Его стихи мне очень понравились, хотя в сборнике, на который сейчас я пишу рецензию, их всего двенадцать, но это именно сборник, а не отдельное стихотворение (к сожалению, я лишен права редактировать или добавлять издания и произведения).

Название сборника "Ладонка", именно так, через "о", в русском языке правильно и "ладанка", и "ладонка".

Несколько слов об Иване Савине.

Настоящая фамилия его Саволайнен, в России до эмиграции он носил фамилию Саволаин.

Дед его был обрусевшим финским моряком, женившемся на гречанке, отец был нотариусом, влюбленном в русскую культуру, а мать из знатного и богатого молдавского рода.
Когда его отец женился на его матери, то у нее уже было пятеро детей, а в совместном браке родилось еще трое.
Во время гражданской войны две его сестры умерли от голода, а четверо братьев погибли от рук красных, из них двое были расстреляны в ноябре 1920 года в Симферополе, когда начался знаменитый новый красный крымский террор, продолжавшийся много месяцев и унесший в могилу по некоторым данным 150 тысяч человек, в том числе мирного населения, самый младший Николай был убит в рядах синих гусаров, а брат Борис был зарублен в бою под Каховкой.

Сам Иван вступил в Добровольческую армию в возрасте 20 лет после окончания в 1919 году Зеньковецкой мужской гимназии недалеко от Полтавы.
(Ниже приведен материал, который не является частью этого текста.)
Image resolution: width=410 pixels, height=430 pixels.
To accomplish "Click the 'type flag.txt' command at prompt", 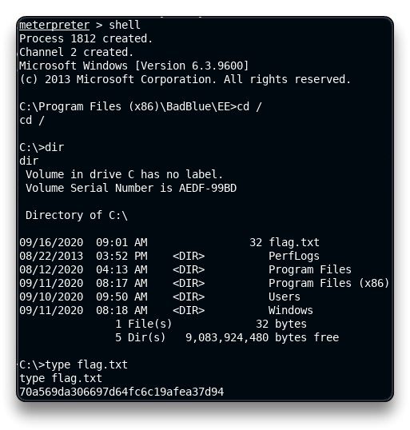I will tap(86, 364).
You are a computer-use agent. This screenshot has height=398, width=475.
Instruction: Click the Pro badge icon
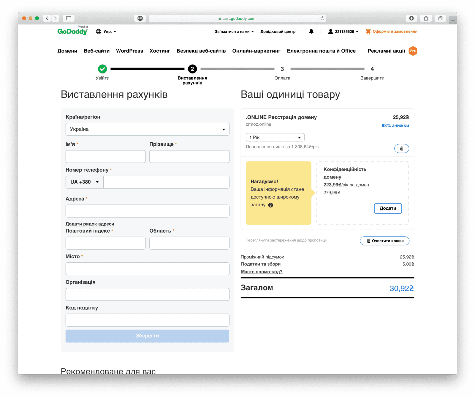coord(413,51)
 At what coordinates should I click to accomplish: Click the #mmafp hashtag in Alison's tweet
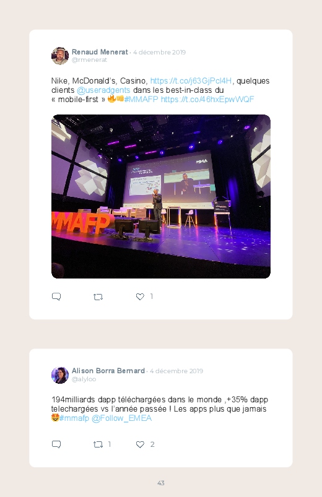[74, 418]
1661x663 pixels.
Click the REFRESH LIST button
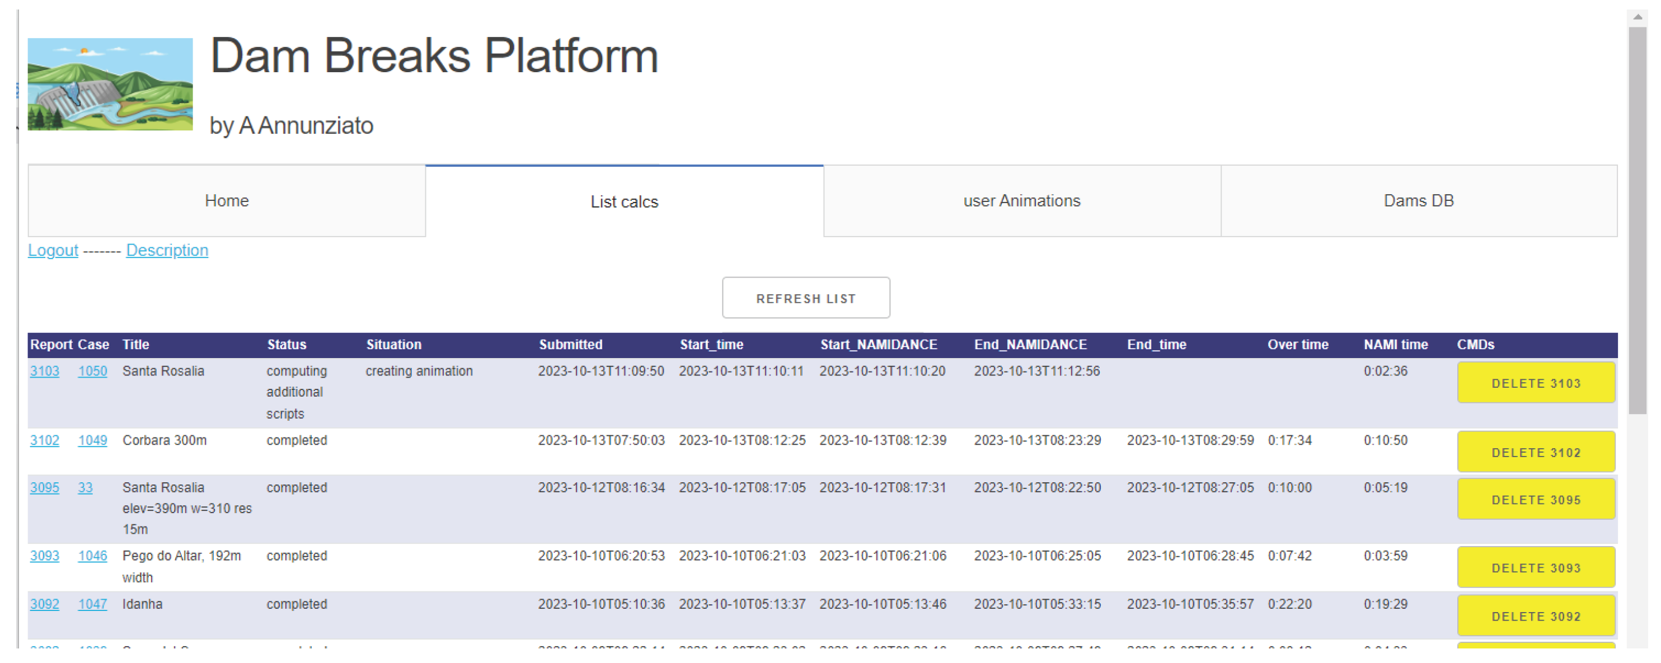click(806, 298)
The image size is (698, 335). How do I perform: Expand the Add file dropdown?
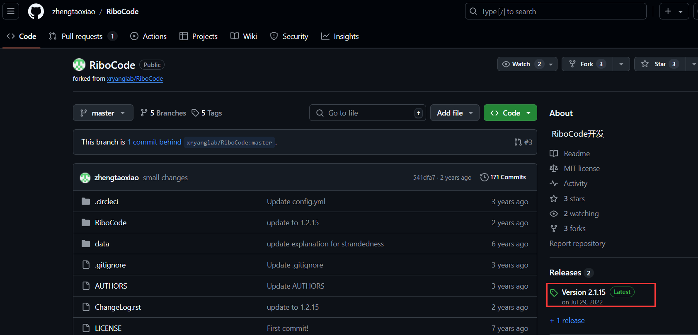tap(454, 113)
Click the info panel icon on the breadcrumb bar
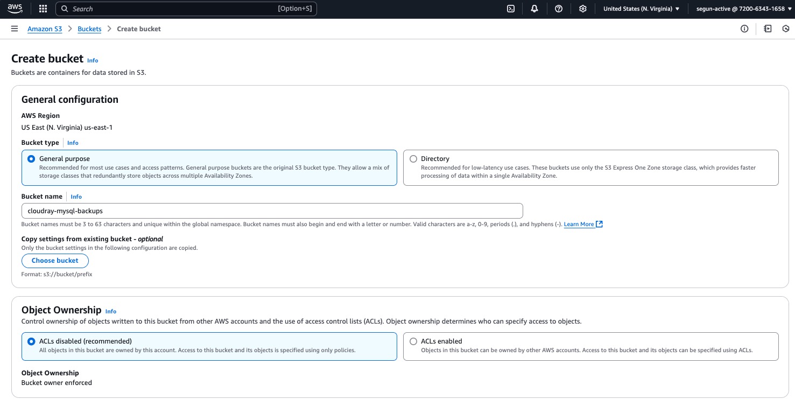The image size is (795, 399). point(744,29)
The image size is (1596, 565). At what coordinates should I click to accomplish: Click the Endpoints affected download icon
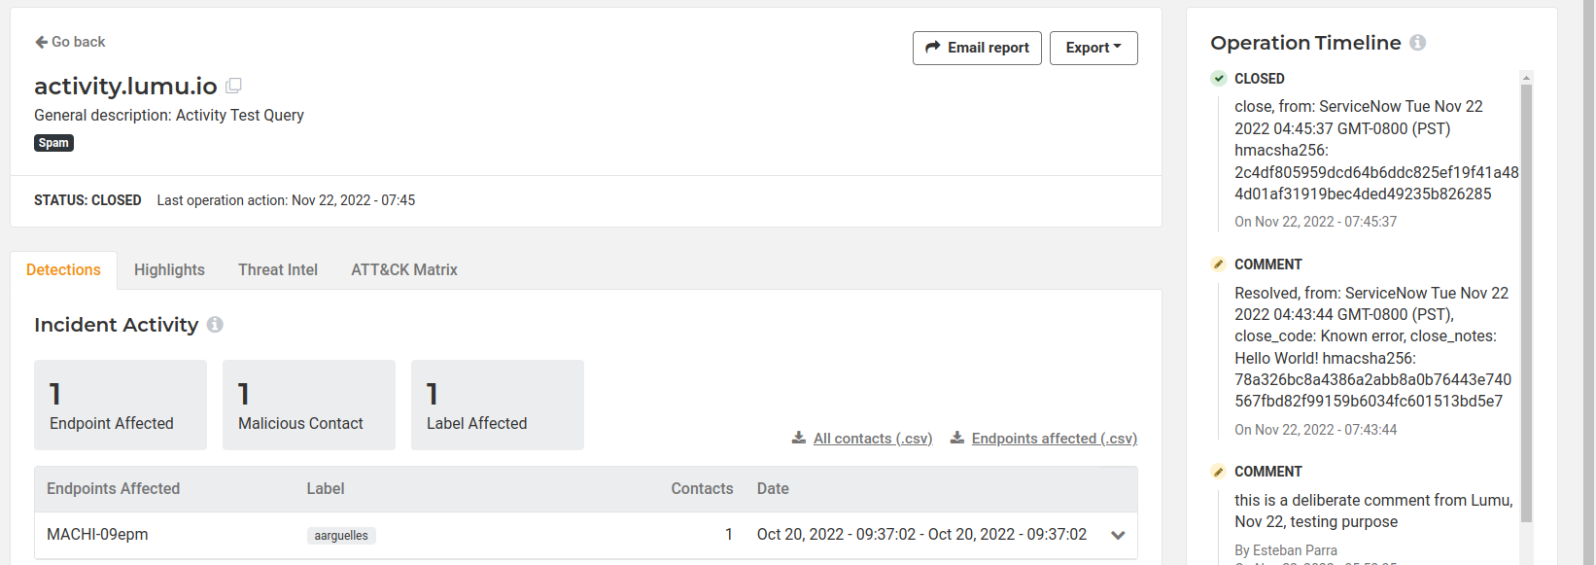tap(957, 438)

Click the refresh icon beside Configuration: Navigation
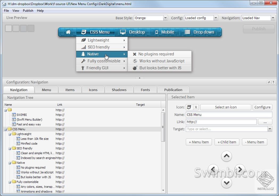269,82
Он сражался в кавалерийских частях Белой армии, в момент захвата Крыма красными умирал от тифа в лазарете и больным попал в красный плен и ЧК, о чем впоследствии написал воспоминания "Плен".

Об этих трагических событиях и красном терроре сказано как раз с рецензируемом мной сборнике.
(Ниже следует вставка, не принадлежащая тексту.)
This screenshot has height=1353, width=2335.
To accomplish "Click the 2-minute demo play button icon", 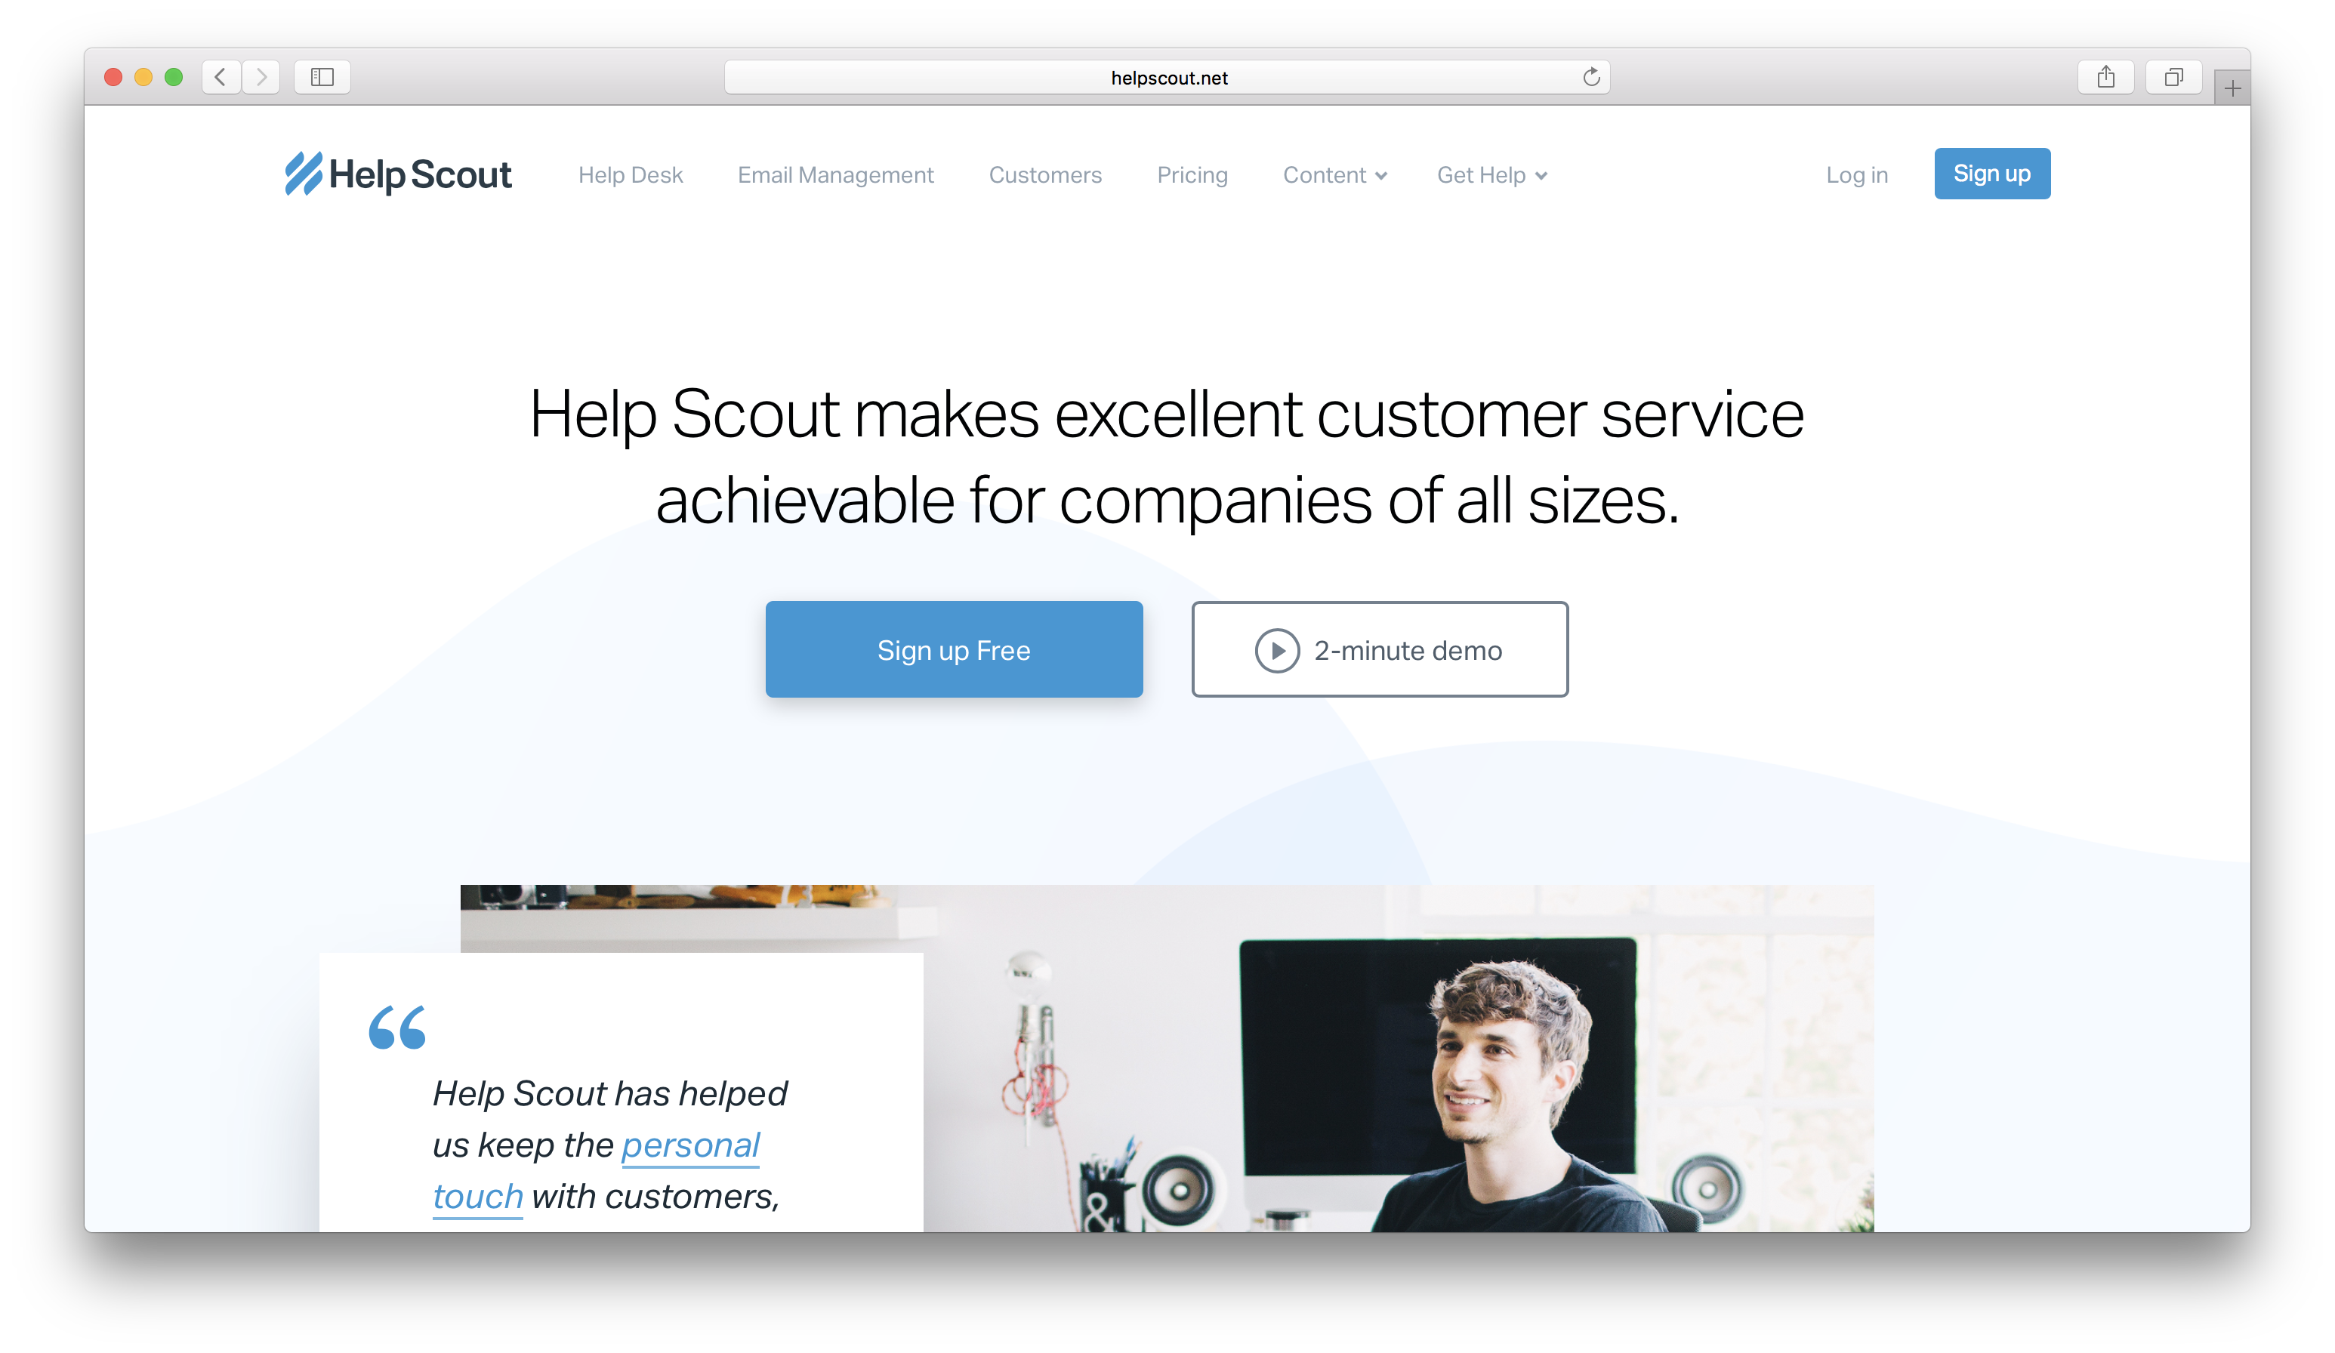I will coord(1274,650).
Бунин и Куприн очень высоко ценили творчество и поэзию Ивана Савина.

Первое время в Финляндии, куда ему удалось вместе с отцом эмигрировать из красной России, воспользовавшись своим финским происхождением, Иван Савин сначала лечился в санатории, залечивая раны от пыток чекистов, потом трудился на сахарном заводе рабочим, сбивая ящики, и только затем стал собственным корреспондентом в Хельсинки (Гельсингфорсе) многих белоэмигрантских русских газет и изданий Европы, в том числе Риги, Таллинна, Берлина, Парижа, Белграда.

Содержание сборника целиком и полностью соответствует его названию. Поэт бережно и с болью хранит в душе образ любимой и поруганной большевиками России, с нежностью и скорбью говорит о своих погибших родных братьях и сестрах,
ненавидит и проклинает красных, верит в скорое освобождение России от захвативших ее пьяных хамов.
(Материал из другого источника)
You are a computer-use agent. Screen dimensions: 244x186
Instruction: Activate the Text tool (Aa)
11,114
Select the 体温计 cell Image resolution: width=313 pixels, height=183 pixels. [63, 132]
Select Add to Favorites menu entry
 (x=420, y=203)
В сборнике нет ни одного проходного стихотворения, все стихи написаны кровью сердца, но особенно пронзительно Иван Савин говорит о судьбе своей семьи.

Вот, например, стихотворение "Братьям моим. Михаилу и Павлу", привожу его целиком:

Ты кровь их соберешь по капле, мама,
И, зарыдав у Богоматери в ногах,
Расскажешь, как зияла эта яма,
Сынами вырытая в проклятых песках,
Как пулемет на камне ждал угрюмо,
И тот в бушлате, звонко крикнул: "Что, начнем?"
Как голый мальчик, чтоб уже не думать,
Над ямой стал и горло проколол гвоздем.
Как вырвал пьяный конвоир лопату
Из рук сестры в косынке и сказал: "Ложись",
Как сын твой старший гладил руки брату,
Как стыла под ногами глинистая слизь.
И плыл рассвет ноябрьский над туманом,
И тополь чуть желтел в невидимом луче,
И старый прапорщик, во френче рваном,
С чернильной звездочкой на сломанном плече,
Вдруг начал петь -- и эти бредовые
Мольбы бросал свинцовой брызжущей струе:
Всех убиенных помяни, Россия,
Егда приидеши во царствие Твое...

5 лет всего лишь прожил Иван Савин на финской земле.

После неудачной операции по удалению аппендицита из-за заражения крови он умер летом 1927 года.

После него остались сотни рассказов, стихотворений, статей, заметок и очерков, разбросанных по нескольким десяткам органов русскоязычной эмигрантской печати. Его наследие сегодня изучается литературными критиками и историками России, выходят новые сборники его произведений, открываются затерянные стихи и рассказы.

Имя Ивана Савина навсегда останется в русской литературе.